## PROBLEM REQUIREMENTS:
Write out the records from the line containing "Click the 名称 input field" through the line containing "(x=212, y=234)", reproducing each line exactly as it appears.

## SUPPLIED ENTRIES:

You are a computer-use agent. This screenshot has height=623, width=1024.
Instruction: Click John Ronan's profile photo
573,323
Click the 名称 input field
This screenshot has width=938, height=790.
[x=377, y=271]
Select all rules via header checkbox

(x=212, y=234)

...

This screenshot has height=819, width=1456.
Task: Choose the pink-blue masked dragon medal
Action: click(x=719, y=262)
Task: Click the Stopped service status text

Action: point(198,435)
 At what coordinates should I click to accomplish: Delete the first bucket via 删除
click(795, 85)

...

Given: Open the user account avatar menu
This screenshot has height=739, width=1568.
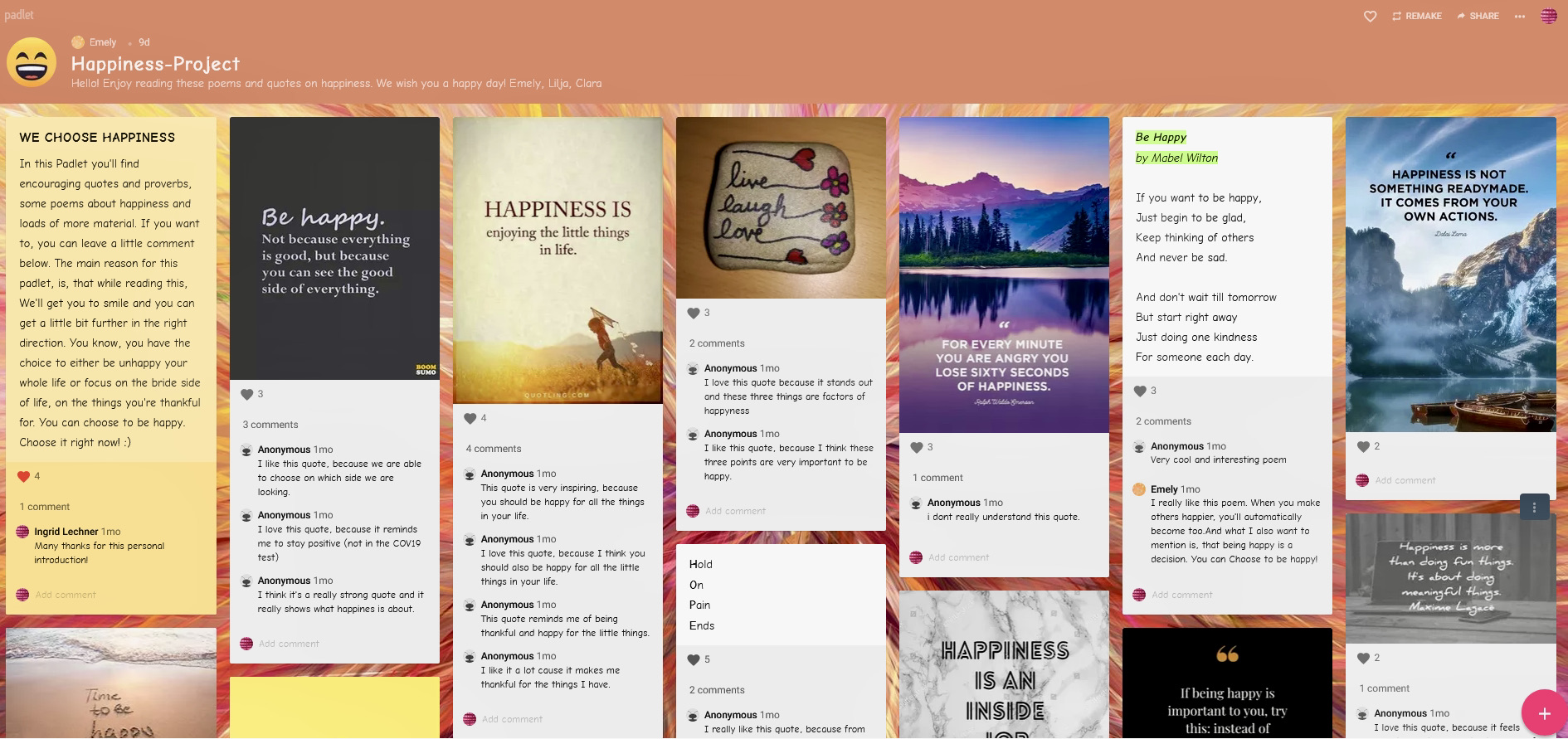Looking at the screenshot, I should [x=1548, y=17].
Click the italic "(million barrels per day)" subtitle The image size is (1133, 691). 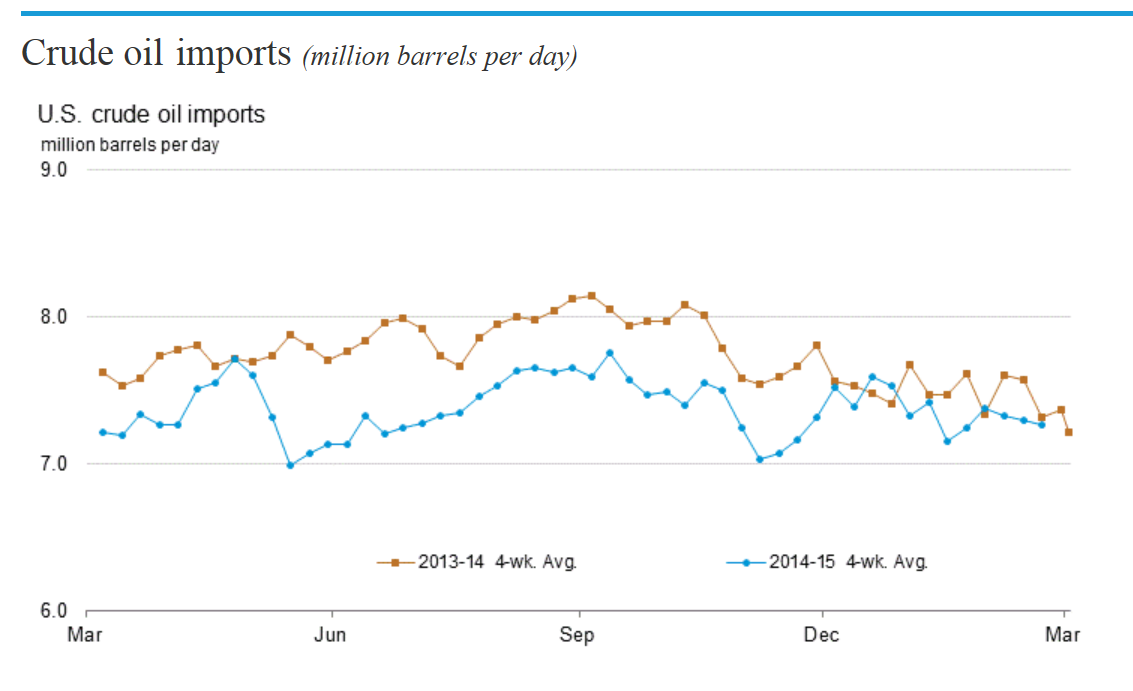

## EXERCISE SOLUTION:
Click the 名称 input field
This screenshot has width=938, height=790.
[x=377, y=271]
Select all rules via header checkbox

(x=212, y=234)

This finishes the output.